Stored dataset items
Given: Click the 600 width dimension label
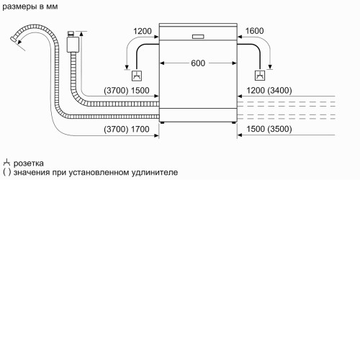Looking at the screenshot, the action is coord(198,63).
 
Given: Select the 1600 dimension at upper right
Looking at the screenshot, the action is coord(254,31).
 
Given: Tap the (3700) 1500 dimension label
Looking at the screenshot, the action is coord(127,91).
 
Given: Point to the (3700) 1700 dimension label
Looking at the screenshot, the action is coord(127,130).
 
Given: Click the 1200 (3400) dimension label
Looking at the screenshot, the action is coord(269,91).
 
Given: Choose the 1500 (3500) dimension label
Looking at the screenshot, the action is coord(269,129).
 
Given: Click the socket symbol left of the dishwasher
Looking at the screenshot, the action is coord(137,76).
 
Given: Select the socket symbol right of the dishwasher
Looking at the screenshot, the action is coord(260,76).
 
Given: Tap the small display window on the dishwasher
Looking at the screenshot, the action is coord(198,37).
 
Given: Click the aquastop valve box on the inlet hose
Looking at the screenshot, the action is coord(73,45).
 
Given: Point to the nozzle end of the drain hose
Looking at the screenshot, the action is coord(14,40).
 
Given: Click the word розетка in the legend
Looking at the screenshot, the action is coord(29,163).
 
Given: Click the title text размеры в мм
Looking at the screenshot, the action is coord(30,6).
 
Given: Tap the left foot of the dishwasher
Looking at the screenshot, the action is coord(163,122).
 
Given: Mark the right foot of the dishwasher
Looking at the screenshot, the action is coord(234,122).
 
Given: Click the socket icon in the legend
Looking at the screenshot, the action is coord(6,163).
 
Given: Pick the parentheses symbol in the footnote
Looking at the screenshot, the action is coord(7,173).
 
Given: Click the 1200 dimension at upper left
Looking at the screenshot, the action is coord(143,31).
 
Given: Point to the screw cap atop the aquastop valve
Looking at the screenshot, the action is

Brief: Convert every line of the items above into a JSON list of strings, one string per line, dropping blank lines and omitting the pictures.

Correct output:
[
  "Given: Click the 600 width dimension label",
  "Looking at the screenshot, the action is coord(198,63).",
  "Given: Select the 1600 dimension at upper right",
  "Looking at the screenshot, the action is coord(254,31).",
  "Given: Tap the (3700) 1500 dimension label",
  "Looking at the screenshot, the action is coord(127,91).",
  "Given: Point to the (3700) 1700 dimension label",
  "Looking at the screenshot, the action is coord(127,130).",
  "Given: Click the 1200 (3400) dimension label",
  "Looking at the screenshot, the action is coord(269,91).",
  "Given: Choose the 1500 (3500) dimension label",
  "Looking at the screenshot, the action is coord(269,129).",
  "Given: Click the socket symbol left of the dishwasher",
  "Looking at the screenshot, the action is coord(137,76).",
  "Given: Select the socket symbol right of the dishwasher",
  "Looking at the screenshot, the action is coord(260,76).",
  "Given: Tap the small display window on the dishwasher",
  "Looking at the screenshot, the action is coord(198,37).",
  "Given: Click the aquastop valve box on the inlet hose",
  "Looking at the screenshot, the action is coord(73,45).",
  "Given: Point to the nozzle end of the drain hose",
  "Looking at the screenshot, the action is coord(14,40).",
  "Given: Click the word розетка in the legend",
  "Looking at the screenshot, the action is coord(29,163).",
  "Given: Click the title text размеры в мм",
  "Looking at the screenshot, the action is coord(30,6).",
  "Given: Tap the left foot of the dishwasher",
  "Looking at the screenshot, the action is coord(163,122).",
  "Given: Mark the right foot of the dishwasher",
  "Looking at the screenshot, the action is coord(234,122).",
  "Given: Click the socket icon in the legend",
  "Looking at the screenshot, the action is coord(6,163).",
  "Given: Pick the parentheses symbol in the footnote",
  "Looking at the screenshot, the action is coord(7,173).",
  "Given: Click the 1200 dimension at upper left",
  "Looking at the screenshot, the action is coord(143,31).",
  "Given: Point to the screw cap atop the aquastop valve",
  "Looking at the screenshot, the action is"
]